Her soul. Or maybe the soul of the woman Avari killed.
“Until we meet again,” the demon whispered with a dead girl’s voice. “And, Ms. Cavanaugh, next time it won’t be a stranger.”
His words sent fresh terror through me as I watched, paralyzed by the true pain racking the hellion’s borrowed features. The last of the soul soaked into the dagger and Heidi began to fade from existence, like a shadow dying slowly with the rising of the sun. When she was gone, I still held the double-bladed knife, on my knees on the second floor of the mall.
All that remained of Heidi Anderson was the blood on my knife and a dark bit of smoke where she’d lain, like the Nether-fog that constantly churned between worlds. And as I watched, breathing slowly through my own horror, that dark smudge of…something…began to fade into nothing, just like Heidi’s body had.

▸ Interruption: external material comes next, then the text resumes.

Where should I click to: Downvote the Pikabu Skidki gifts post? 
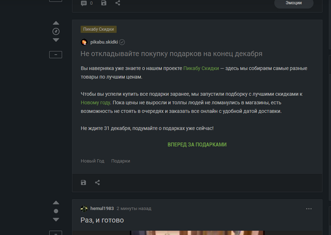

On the floor, where she’d been, lay the bracelet she’d been wearing moments earlier. And on the night she’d died.
11
“KAYLEE?” TOD RACED across the E.R. waiting room toward me, dodging chairs but running right through patients. “What happened? Are you okay?”
The dagger slipped from my grip and clattered to the floor as he reached me, and several people turned to stare at the strange, bloody knife that had appeared out of nowhere, from their perspective.
Tod bent to snatch it, and the onlookers’ eyes widened as the dagger disappeared from their sight. Several blinked and shuffled slowly toward the drops of blood still on the floor, the only evidence that they hadn’t imagined the whole thing. Several looked scared. Several more looked confused.
Tod led me toward an empty hall without even a glance at them.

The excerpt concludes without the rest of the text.